» Records supplied
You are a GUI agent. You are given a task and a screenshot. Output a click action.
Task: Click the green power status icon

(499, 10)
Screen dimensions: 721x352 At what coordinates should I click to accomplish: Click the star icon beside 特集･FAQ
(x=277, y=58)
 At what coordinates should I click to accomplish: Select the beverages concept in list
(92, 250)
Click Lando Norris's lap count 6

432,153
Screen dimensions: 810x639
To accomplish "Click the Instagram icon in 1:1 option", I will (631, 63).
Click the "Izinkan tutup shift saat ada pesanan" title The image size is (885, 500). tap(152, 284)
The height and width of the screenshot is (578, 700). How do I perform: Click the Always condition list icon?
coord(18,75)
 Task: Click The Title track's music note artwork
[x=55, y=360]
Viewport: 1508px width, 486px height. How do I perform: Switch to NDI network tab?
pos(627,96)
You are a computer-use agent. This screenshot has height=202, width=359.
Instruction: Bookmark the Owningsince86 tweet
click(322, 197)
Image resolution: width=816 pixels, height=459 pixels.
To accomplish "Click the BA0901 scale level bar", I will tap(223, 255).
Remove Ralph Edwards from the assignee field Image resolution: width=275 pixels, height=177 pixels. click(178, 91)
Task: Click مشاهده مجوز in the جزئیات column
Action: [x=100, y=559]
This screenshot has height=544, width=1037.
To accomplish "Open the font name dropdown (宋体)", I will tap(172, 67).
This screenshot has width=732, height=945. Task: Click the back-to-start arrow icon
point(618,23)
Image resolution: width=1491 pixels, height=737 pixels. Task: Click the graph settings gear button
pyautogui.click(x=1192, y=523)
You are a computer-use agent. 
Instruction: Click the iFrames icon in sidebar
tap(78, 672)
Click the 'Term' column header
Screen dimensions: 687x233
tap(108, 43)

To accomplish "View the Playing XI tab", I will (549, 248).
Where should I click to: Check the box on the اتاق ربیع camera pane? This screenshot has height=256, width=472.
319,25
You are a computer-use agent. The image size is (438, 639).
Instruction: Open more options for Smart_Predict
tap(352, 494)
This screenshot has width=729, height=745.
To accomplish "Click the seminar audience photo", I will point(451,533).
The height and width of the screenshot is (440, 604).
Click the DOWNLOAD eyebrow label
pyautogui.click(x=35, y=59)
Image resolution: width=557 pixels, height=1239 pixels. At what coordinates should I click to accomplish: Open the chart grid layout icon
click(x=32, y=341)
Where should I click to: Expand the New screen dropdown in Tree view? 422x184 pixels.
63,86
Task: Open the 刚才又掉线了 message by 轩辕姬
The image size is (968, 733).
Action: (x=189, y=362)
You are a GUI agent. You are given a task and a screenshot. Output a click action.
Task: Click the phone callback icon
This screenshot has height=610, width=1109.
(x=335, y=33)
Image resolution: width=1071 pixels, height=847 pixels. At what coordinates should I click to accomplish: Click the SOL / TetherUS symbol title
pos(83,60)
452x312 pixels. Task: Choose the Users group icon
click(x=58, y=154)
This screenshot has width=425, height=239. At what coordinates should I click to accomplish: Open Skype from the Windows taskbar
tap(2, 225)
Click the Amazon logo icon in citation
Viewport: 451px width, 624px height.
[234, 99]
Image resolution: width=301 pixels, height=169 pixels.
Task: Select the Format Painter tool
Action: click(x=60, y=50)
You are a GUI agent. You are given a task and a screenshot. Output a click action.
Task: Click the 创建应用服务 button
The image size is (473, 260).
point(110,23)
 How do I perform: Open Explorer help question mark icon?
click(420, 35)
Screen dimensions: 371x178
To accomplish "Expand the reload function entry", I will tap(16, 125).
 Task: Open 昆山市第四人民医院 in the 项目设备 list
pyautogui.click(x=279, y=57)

» Task goal
Restate the full data above, keeping each word intact.

» Finished exercise
You are a GUI agent. You are given a task and a screenshot. Output a click action.
Task: Click the green power status icon

(499, 10)
Screen dimensions: 721x352 At what coordinates should I click to accomplish: Click the star icon beside 特集･FAQ
(x=277, y=58)
 At what coordinates should I click to accomplish: Select the beverages concept in list
(92, 250)
Click Lando Norris's lap count 6

432,153
Screen dimensions: 810x639
To accomplish "Click the Instagram icon in 1:1 option", I will (631, 63).
Click the "Izinkan tutup shift saat ada pesanan" title The image size is (885, 500). tap(152, 284)
The height and width of the screenshot is (578, 700). How do I perform: Click the Always condition list icon?
coord(18,75)
 Task: Click The Title track's music note artwork
[x=55, y=360]
Viewport: 1508px width, 486px height. How do I perform: Switch to NDI network tab?
pos(627,96)
You are a computer-use agent. This screenshot has height=202, width=359.
Instruction: Bookmark the Owningsince86 tweet
click(322, 197)
Image resolution: width=816 pixels, height=459 pixels.
To accomplish "Click the BA0901 scale level bar", I will tap(223, 255).
Remove Ralph Edwards from the assignee field Image resolution: width=275 pixels, height=177 pixels. click(178, 91)
Task: Click مشاهده مجوز in the جزئیات column
Action: [x=100, y=559]
This screenshot has height=544, width=1037.
To accomplish "Open the font name dropdown (宋体)", I will tap(172, 67).
This screenshot has width=732, height=945. Task: Click the back-to-start arrow icon
point(618,23)
Image resolution: width=1491 pixels, height=737 pixels. Task: Click the graph settings gear button
pyautogui.click(x=1192, y=523)
You are a computer-use agent. 
Instruction: Click the iFrames icon in sidebar
tap(78, 672)
Click the 'Term' column header
Screen dimensions: 687x233
tap(108, 43)

To accomplish "View the Playing XI tab", I will (549, 248).
Where should I click to: Check the box on the اتاق ربیع camera pane? This screenshot has height=256, width=472.
319,25
You are a computer-use agent. The image size is (438, 639).
Instruction: Open more options for Smart_Predict
tap(352, 494)
This screenshot has width=729, height=745.
To accomplish "Click the seminar audience photo", I will point(451,533).
The height and width of the screenshot is (440, 604).
Click the DOWNLOAD eyebrow label
pyautogui.click(x=35, y=59)
Image resolution: width=557 pixels, height=1239 pixels. At what coordinates should I click to accomplish: Open the chart grid layout icon
click(x=32, y=341)
Where should I click to: Expand the New screen dropdown in Tree view? 422x184 pixels.
63,86
Task: Open the 刚才又掉线了 message by 轩辕姬
The image size is (968, 733).
Action: (x=189, y=362)
You are a GUI agent. You are given a task and a screenshot. Output a click action.
Task: Click the phone callback icon
This screenshot has height=610, width=1109.
(x=335, y=33)
Image resolution: width=1071 pixels, height=847 pixels. At what coordinates should I click to accomplish: Click the SOL / TetherUS symbol title
pos(83,60)
452x312 pixels. Task: Choose the Users group icon
click(x=58, y=154)
This screenshot has width=425, height=239. At what coordinates should I click to accomplish: Open Skype from the Windows taskbar
tap(2, 225)
Click the Amazon logo icon in citation
Viewport: 451px width, 624px height.
[234, 99]
Image resolution: width=301 pixels, height=169 pixels.
Task: Select the Format Painter tool
Action: click(x=60, y=50)
You are a GUI agent. You are given a task and a screenshot. Output a click action.
Task: Click the 创建应用服务 button
The image size is (473, 260).
point(110,23)
 How do I perform: Open Explorer help question mark icon?
click(420, 35)
Screen dimensions: 371x178
To accomplish "Expand the reload function entry", I will tap(16, 125).
 Task: Open 昆山市第四人民医院 in the 项目设备 list
pyautogui.click(x=279, y=57)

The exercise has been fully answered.